Clinicopathological practice in the differential diagnosis of mucoepidermoid carcinoma from neoplasms with mucinous component

Chronic Dis Transl Med. 2023 Jan 2;9(1):29-38. doi: 10.1002/cdt3.55. eCollection 2023 Mar.

Authors

Yuelu Zhu¹, Yan Li¹, Lei Guo¹, Wenbin Li¹, Jiali Mu¹, Haifeng Zhang¹, Xin Li¹, Jianming Ying¹, Haizhen Lu¹

Affiliation

¹ Department of Pathology, National Cancer Center, National Clinical Research Center for Cancer, Cancer Hospital Chinese Academy of Medical Sciences and Peking Union Medical College Beijing China.

Abstract

Background: The differential diagnosis of mucoepidermoid carcinoma (MEC) from neoplasm undergoing mucinous features brings more pitfalls to pathologists. Combining specific MAML2 gene rearrangement and histological characteristics may be the solution.

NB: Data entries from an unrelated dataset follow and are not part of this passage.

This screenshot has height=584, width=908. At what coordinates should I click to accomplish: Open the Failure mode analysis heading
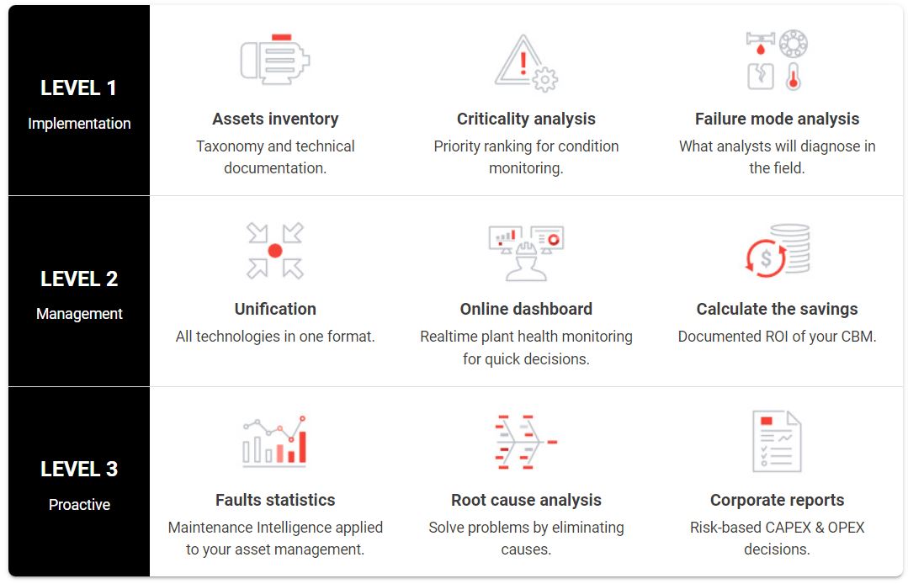(x=777, y=119)
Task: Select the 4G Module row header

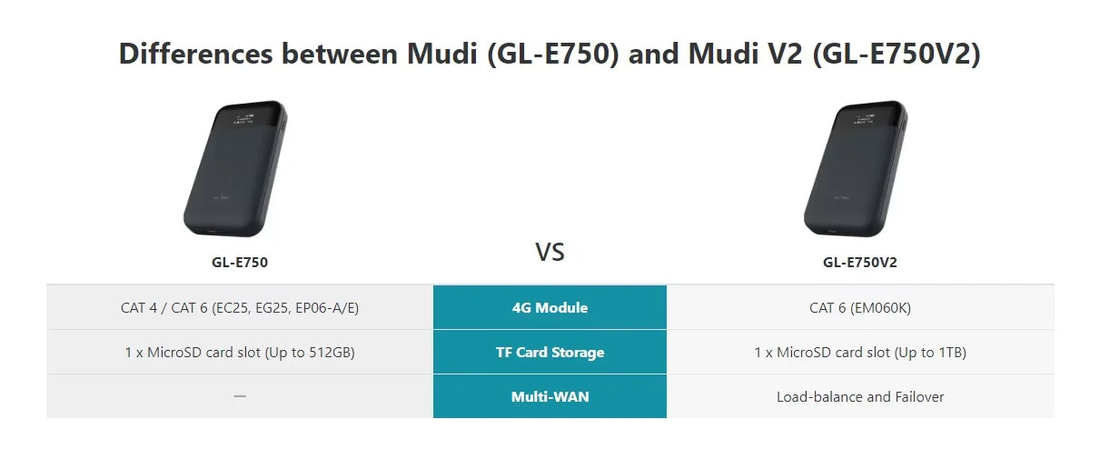Action: pyautogui.click(x=550, y=307)
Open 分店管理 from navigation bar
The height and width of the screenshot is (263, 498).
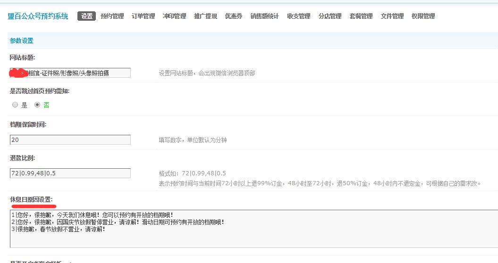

Methods: Twenty-five tumors with mucinous components were selected for differential diagnosis of MEC. All the cases were detected for MAML2 gene rearrangement. The cases diagnosed as MEC were classified into four variants: classic, oncocytic, Warthin-like, and nonclassified, and they were graded using the Brandwein system. The histological characteristics of non-MECs were summarized for differential diagnosis. Univariate survival analysis was performed on MECs.

Results: There were 16 MECs; 62.5% were MAML2 rearranged. For the low-, intermediate-, and high-grade MECs, the rate of rearrangement was 83.3%, 100%, and 28.6%, respectively. Both the oncocytic and Warthin-like MECs were MAML2 rearranged. For the classic and nonclassified MECs without MAML2 rearrangement, non-keratinized squamoid cells and distinctive mucinous cells were essential diagnostic criteria. On survival analysis, all the disease progression occurred in high-grade MECs (p = 0.038). Nine cases were diagnosed as non-MECs: pleomorphic adenoma with mucinous metaplasia showed no ex-capsular involvement; metaplastic Warthin tumor appeared with overt keratinization and residual oncocytic bilayered epithelium; mix squamous cell and glandular papilloma showed an endobronchial papillary growing pattern; adenosquamous carcinoma was accompanied by squamous carcinoma in situ of the overlying mucosa. All the non-MECs were negative for MAML2 rearrangement.

Conclusion: The application of combining MAML2 rearrangement and histological characteristics is helpful in the differential diagnosis between MEC and other tumors with mucinous components.

Keywords: MAML2 rearrangement; differential diagnosis; histology; mucinous feature; mucoepidermoid carcinoma.